Stored items
§ §

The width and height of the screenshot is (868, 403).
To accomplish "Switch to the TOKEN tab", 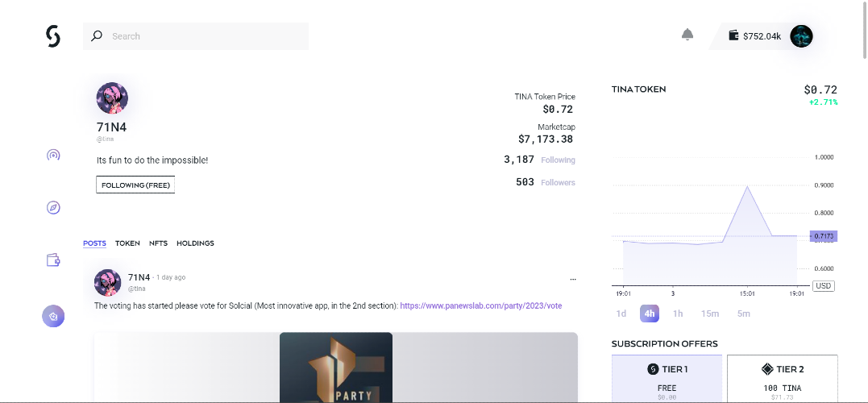I will click(x=127, y=243).
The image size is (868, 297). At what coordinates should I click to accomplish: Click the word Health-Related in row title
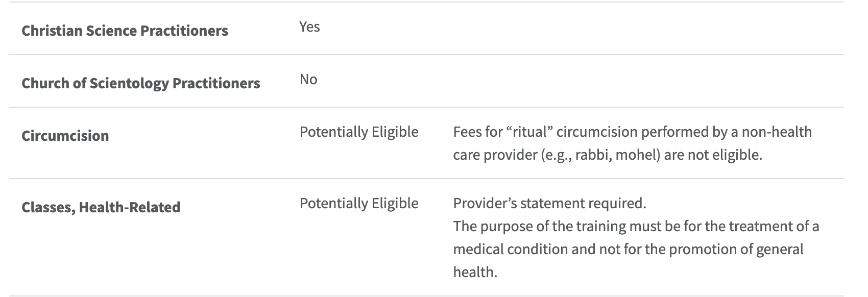coord(130,207)
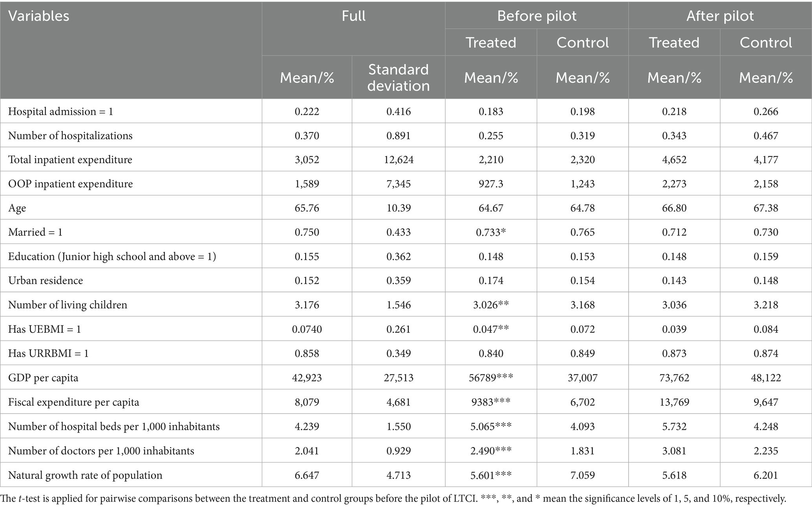Image resolution: width=812 pixels, height=508 pixels.
Task: Click the 'GDP per capita' row label
Action: 43,378
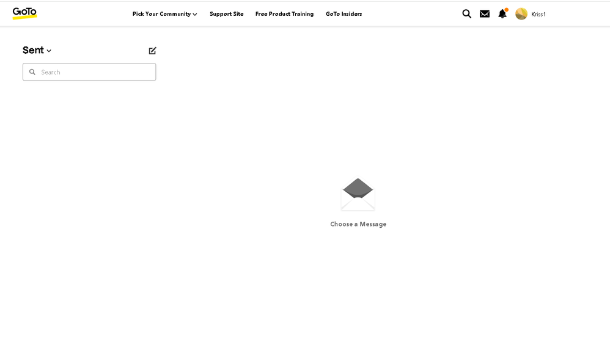This screenshot has width=610, height=364.
Task: Focus the messages Search input field
Action: point(95,72)
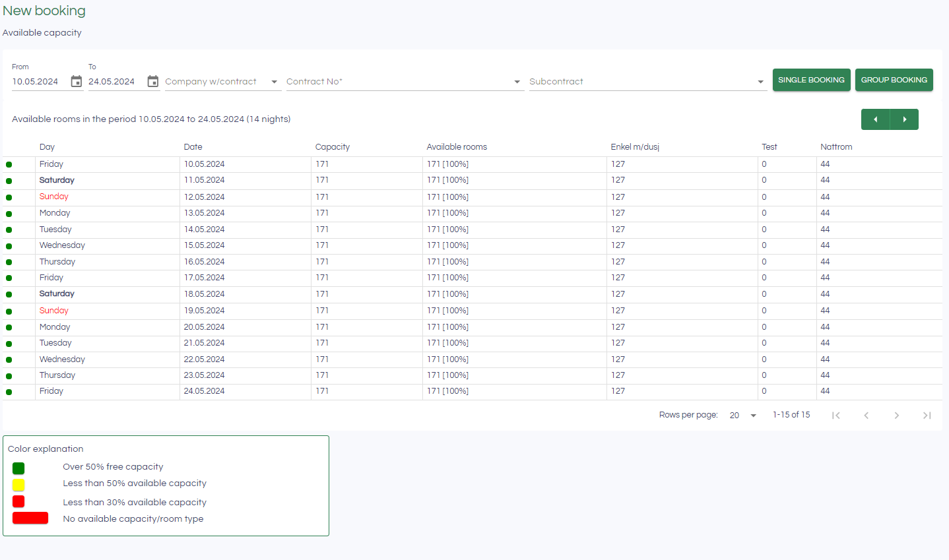Click the Enkel m/dusj column header
This screenshot has height=560, width=949.
click(x=635, y=147)
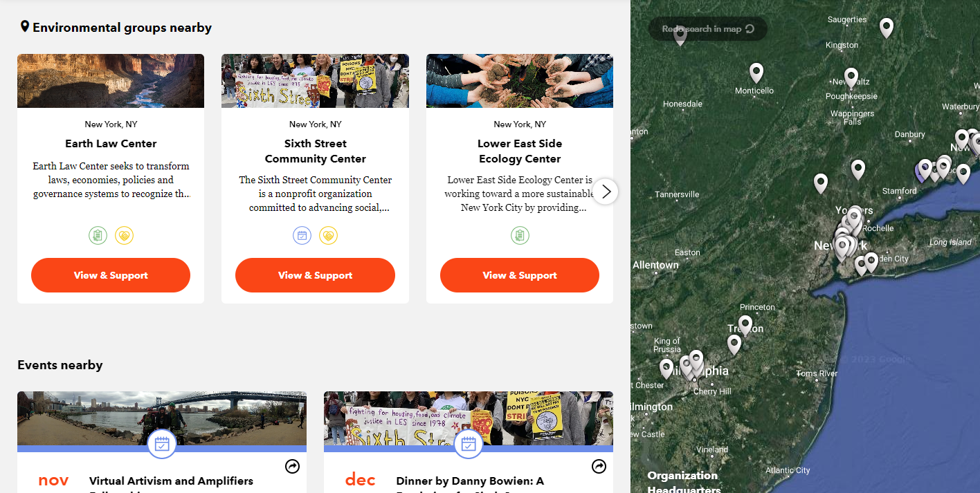Share the Dinner by Danny Bowien event
The width and height of the screenshot is (980, 493).
(x=599, y=467)
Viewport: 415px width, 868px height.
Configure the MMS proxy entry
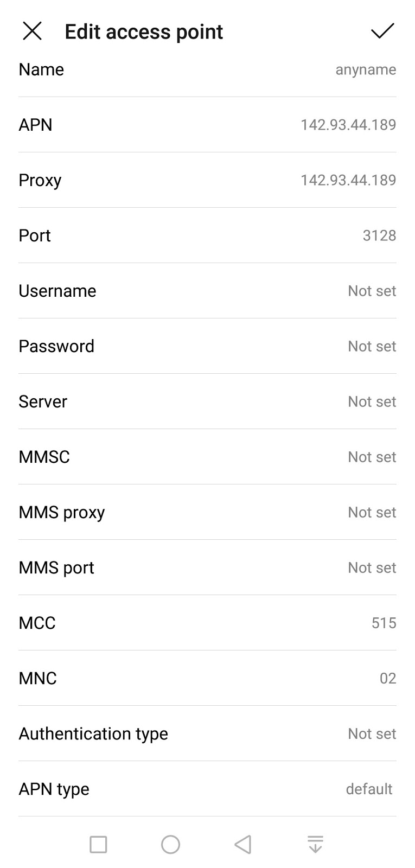tap(207, 512)
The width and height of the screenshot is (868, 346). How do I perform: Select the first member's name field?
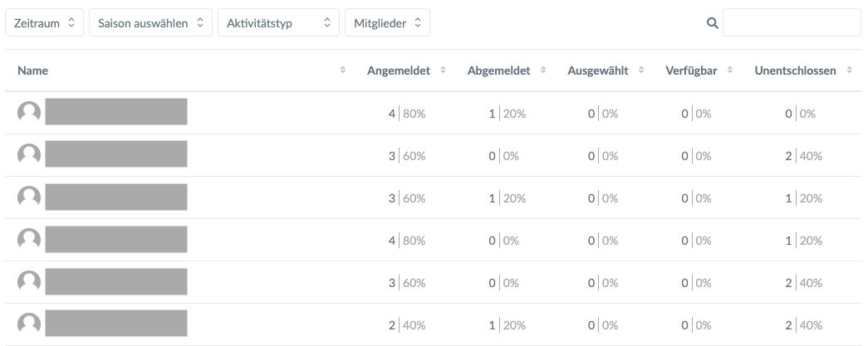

§ §

# Task requirements
Would you please copy, exactly and only, the lines from the one with "Viewport: 415px width, 868px height." through the end of the entries above, skipping every picture?

# Result of this task
Viewport: 415px width, 868px height.
Configure the MMS proxy entry
tap(207, 512)
The width and height of the screenshot is (868, 346). How do I perform: Select the first member's name field?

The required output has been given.